→ **SUPPLIED TEXT**
-=-=-=-=-
Alfred de Grazia



A Biographical Sketch




The personal history of Alfred de Grazia conveyed him as
participant and close observer among varied and significant scenarios
of the passing generation. He was born on December 29, 1919 and raised
on the Near North Side of Chicago during the "Roaring Twenties."
Named for his father, a musician and band conductor, he studied at
Franklin Grammar School, and at Waller and Lake View High Schools.
At fifteen he entered the University of Chicago, studied there
from 1935 to 1940, 1947 (A.B., Ph.D. 1948),
and at Columbia University's Law School in 1940-1.

At college, he was enveloped by the controversies over the
"Chicago Plan" curriculum, by philosophical debates between
pragmatism and thomism, between the sciences and the humanities;
it was the great age of the University, also the period of
the Great Depression around the world.
Teachers of the highest standing raged over what ideas and books were
to be foisted upon their students,
who were caught up, enthusiastically so, in the continual imbroglio.
His book, The Student, gives a first-hand account
of the University of Chicago
in the hey-day of Robert Maynard Hutchins.

He was economically self-sufficient at sixteen,
earning his educational expenses and livelihood at a variety of jobs.
He played solo trumpet and was Manager of the University Band.
He worked as well with the Orchestra.
He starred on the University championship water polo team,
which won national honors.
He was elected to Phi Beta Kappa honorary scholastic society.
In 1938 and 1939 his jazz combo played during the summer
aboard British and Dutch Atlantic Ocean steamships.

In World War II he served in the ranks from Private to Captain,
in artillery, intelligence, and psychological warfare,
and was decorated several times during the six campaigns
in which he participated, venturing from North Africa to Germany.
He worked with a small group of men
who were innovating tactics and techniques of war-front
and occupation propaganda;
he was involved in fateful decisions
regarding the Abbey of Monte Cassino,
in the liberation of Rome and its new government,
in the introduction of Italian troops into the Allied line,
in the development of the First French Army,
in the liberation of Southern France and Alsace,
and in the conquest and control of Germany.
At war's end he commanded psychological operations
of the American Seventh Army in Southern Germany.
He had previously served in the British Eighth
and American Fifth Armies.
He recounts these war years in
The Taste of War.

After the war, he did a brief stint in publishing,
and finished his work for the doctorate, which later under the title of
Public and Republic:
A History of American Ideas of Representation
was one of the few books in political science
to be selected for the initial White House Library collection.
-=-=-=-=-
→ **REQUIRED WORK**
- a) At what age did Alfred de Grazia enter the University of Chicago, according to the biographical sketch?
- b) Write out the stretch of the biographical sketch from "At college, he" through "Robert Maynard Hutchins.", swapping "controversies" for "disputes".
The material is unrelated to the biographical sketch.

→ **MATERIAL PROVIDED**
-=-=-=-=-
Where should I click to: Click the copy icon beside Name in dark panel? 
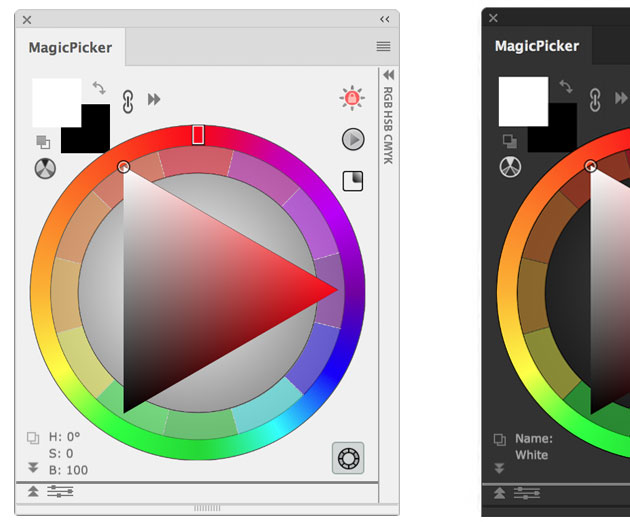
-=-=-=-=-
→ **PER-TASK ANSWERS**
- a) He entered at fifteen.

- b)
At college, he was enveloped by the disputes over the
"Chicago Plan" curriculum, by philosophical debates between
pragmatism and thomism, between the sciences and the humanities;
it was the great age of the University, also the period of
the Great Depression around the world.
Teachers of the highest standing raged over what ideas and books were
to be foisted upon their students,
who were caught up, enthusiastically so, in the continual imbroglio.
His book, The Student, gives a first-hand account
of the University of Chicago
in the hey-day of Robert Maynard Hutchins.